◆ **The input**:
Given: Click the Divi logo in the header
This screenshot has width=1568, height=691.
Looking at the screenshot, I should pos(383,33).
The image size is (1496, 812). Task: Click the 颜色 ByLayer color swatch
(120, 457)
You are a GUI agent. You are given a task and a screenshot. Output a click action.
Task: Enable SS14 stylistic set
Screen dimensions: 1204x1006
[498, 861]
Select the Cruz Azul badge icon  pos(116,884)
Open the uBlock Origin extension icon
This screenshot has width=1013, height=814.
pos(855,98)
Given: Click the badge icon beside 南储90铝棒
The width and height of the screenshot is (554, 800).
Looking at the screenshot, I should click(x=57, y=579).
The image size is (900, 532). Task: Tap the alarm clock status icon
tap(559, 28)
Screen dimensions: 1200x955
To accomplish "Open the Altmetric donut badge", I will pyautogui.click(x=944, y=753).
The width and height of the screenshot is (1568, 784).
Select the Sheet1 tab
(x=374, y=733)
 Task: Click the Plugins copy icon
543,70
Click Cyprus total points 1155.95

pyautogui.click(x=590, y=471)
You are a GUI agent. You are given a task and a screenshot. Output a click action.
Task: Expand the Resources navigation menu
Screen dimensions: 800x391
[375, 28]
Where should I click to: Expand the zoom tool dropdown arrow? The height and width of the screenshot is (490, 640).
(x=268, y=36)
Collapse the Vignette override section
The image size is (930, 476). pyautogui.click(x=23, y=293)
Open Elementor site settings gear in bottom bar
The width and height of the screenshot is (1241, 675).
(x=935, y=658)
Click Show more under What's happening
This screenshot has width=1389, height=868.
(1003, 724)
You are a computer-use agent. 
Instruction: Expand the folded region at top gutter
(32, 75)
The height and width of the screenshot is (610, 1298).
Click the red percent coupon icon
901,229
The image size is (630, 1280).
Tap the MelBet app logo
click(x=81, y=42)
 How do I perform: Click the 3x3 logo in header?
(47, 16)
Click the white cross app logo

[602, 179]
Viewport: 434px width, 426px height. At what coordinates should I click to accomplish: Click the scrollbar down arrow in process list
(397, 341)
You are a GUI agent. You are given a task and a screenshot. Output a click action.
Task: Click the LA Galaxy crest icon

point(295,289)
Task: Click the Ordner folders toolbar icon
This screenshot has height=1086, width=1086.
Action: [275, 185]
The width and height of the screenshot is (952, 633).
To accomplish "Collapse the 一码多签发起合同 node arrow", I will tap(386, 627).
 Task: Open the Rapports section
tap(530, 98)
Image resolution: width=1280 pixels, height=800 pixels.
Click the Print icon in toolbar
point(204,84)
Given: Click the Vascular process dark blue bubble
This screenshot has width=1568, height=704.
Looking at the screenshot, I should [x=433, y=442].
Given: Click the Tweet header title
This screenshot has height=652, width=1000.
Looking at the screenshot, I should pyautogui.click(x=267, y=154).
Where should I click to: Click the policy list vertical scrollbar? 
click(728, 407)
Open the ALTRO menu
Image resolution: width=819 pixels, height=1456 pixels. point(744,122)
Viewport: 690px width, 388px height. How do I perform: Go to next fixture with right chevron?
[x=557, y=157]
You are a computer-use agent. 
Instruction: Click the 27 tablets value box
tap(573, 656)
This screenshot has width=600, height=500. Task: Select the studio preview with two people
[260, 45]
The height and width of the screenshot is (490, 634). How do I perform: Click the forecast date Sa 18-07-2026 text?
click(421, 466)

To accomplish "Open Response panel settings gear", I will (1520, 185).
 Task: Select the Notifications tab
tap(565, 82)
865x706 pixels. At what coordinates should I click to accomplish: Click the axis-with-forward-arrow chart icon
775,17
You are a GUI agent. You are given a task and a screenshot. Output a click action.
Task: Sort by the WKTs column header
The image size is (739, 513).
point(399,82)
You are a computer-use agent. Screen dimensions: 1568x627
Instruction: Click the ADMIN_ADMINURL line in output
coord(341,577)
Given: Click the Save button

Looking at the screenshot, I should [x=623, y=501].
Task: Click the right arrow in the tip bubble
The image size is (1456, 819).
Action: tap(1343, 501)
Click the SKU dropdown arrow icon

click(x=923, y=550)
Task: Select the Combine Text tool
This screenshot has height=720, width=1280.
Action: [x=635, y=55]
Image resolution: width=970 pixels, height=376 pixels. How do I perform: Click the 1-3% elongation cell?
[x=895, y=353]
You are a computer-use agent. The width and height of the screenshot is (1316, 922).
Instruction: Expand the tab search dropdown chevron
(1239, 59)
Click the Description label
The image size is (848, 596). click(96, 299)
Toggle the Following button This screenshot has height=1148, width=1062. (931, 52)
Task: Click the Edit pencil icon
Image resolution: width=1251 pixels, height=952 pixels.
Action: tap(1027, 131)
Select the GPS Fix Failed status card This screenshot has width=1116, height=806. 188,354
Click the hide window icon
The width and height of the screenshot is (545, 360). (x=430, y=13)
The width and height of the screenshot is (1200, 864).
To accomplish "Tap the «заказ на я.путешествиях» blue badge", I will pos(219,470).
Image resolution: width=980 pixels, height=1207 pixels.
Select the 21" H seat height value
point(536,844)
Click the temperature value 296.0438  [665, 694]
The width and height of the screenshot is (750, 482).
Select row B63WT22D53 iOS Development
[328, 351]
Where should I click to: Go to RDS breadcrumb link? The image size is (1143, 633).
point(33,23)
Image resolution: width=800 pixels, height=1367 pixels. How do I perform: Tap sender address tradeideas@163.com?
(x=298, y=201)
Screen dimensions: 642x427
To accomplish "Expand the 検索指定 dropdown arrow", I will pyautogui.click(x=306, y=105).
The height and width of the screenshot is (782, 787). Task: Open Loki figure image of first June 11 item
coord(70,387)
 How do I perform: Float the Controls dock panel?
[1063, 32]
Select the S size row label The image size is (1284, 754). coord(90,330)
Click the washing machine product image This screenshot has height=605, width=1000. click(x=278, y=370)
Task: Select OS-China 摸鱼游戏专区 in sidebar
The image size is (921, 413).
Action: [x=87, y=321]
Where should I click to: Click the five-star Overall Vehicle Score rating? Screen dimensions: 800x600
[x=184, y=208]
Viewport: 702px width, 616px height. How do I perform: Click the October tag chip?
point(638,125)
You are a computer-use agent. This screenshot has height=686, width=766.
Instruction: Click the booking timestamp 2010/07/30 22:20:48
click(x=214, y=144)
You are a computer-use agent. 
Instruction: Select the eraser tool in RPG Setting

◆ **Problem details**: Scanning the listing, tally the lines with "bubble" in them and state the number by itself.

◆ **Answer space**: 2